Rewrite the part of the material that runs from its start through the line containing "click(x=438, y=159)", replacing "three-dot menu" with "overflow menu" and leaving everything else unchanged.

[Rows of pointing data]
━━━

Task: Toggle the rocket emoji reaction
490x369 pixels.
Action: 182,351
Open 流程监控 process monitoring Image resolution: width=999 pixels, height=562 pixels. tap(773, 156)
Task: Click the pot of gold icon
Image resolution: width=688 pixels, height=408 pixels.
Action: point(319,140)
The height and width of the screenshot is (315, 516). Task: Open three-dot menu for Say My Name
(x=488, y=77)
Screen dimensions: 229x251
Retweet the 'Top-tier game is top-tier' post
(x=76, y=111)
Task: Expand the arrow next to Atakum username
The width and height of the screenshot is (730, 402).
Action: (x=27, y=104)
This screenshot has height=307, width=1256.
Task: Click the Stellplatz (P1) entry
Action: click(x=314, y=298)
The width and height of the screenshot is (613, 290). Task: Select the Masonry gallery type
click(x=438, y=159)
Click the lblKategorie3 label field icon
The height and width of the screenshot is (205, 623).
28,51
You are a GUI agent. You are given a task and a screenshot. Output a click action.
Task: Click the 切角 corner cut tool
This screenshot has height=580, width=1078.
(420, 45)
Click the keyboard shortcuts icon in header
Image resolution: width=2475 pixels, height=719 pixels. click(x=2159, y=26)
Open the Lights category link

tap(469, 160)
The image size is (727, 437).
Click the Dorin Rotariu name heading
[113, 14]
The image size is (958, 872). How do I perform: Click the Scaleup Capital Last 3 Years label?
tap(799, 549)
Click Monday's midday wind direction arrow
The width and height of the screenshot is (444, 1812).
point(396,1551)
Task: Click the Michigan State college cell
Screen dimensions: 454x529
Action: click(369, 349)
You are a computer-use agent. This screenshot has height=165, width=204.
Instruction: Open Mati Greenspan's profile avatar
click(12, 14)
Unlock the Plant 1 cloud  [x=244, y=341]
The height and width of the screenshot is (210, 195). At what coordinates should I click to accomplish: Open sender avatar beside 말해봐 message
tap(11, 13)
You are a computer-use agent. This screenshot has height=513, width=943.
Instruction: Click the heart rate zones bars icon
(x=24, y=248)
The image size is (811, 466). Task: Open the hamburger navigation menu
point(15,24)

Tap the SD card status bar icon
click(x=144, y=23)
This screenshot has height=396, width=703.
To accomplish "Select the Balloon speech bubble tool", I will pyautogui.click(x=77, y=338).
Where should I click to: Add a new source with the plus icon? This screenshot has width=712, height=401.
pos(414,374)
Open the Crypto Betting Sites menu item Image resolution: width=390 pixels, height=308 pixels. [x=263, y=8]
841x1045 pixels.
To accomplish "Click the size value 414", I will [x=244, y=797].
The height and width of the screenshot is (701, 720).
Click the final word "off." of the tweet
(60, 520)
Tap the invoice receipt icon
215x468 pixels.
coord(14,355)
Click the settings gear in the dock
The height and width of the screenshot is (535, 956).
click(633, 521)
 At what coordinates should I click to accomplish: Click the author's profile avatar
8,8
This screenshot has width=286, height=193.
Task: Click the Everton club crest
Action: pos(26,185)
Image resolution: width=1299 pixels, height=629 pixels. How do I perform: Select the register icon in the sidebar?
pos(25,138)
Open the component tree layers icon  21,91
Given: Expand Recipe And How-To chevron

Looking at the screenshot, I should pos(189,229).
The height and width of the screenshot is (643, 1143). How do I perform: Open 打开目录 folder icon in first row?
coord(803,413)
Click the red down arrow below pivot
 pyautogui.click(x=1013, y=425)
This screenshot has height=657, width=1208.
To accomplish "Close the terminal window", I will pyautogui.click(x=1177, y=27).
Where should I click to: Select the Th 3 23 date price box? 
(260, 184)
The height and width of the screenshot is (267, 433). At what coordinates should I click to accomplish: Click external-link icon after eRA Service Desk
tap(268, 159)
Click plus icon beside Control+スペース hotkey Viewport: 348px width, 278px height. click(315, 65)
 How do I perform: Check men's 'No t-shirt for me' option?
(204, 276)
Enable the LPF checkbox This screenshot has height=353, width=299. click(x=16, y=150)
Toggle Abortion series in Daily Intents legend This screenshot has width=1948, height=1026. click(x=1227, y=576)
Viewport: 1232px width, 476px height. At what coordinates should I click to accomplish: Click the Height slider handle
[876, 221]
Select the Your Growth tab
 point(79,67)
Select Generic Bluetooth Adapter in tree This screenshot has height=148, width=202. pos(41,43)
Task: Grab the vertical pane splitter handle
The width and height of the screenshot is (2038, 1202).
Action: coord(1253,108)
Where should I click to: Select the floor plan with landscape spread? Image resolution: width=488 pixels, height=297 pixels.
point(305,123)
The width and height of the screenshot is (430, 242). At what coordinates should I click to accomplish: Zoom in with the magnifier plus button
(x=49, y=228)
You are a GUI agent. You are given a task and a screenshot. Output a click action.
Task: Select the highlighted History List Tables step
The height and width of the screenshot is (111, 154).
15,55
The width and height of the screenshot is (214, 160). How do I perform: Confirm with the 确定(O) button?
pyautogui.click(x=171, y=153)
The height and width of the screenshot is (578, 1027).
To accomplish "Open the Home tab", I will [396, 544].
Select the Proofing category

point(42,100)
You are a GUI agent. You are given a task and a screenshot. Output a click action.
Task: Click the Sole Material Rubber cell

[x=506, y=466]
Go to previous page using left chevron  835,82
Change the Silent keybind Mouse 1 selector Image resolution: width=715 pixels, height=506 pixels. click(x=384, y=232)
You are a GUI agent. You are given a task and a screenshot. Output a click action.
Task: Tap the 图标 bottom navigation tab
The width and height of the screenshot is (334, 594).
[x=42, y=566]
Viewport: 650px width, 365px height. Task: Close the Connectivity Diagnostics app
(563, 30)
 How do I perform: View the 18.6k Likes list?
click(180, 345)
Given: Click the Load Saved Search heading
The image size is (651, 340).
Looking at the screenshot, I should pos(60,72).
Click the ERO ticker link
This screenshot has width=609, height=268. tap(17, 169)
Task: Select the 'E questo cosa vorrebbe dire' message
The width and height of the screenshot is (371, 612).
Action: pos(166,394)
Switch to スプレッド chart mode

━━━

• [Solution to this exercise]:
Task: Toggle the rocket emoji reaction
490x369 pixels.
Action: 182,351
Open 流程监控 process monitoring Image resolution: width=999 pixels, height=562 pixels. tap(773, 156)
Task: Click the pot of gold icon
Image resolution: width=688 pixels, height=408 pixels.
Action: point(319,140)
The height and width of the screenshot is (315, 516). Task: Open overflow menu for Say My Name
(x=488, y=77)
Screen dimensions: 229x251
Retweet the 'Top-tier game is top-tier' post
(x=76, y=111)
Task: Expand the arrow next to Atakum username
The width and height of the screenshot is (730, 402).
Action: (x=27, y=104)
This screenshot has height=307, width=1256.
Task: Click the Stellplatz (P1) entry
Action: click(x=314, y=298)
The width and height of the screenshot is (613, 290). Task: Select the Masonry gallery type
click(x=438, y=159)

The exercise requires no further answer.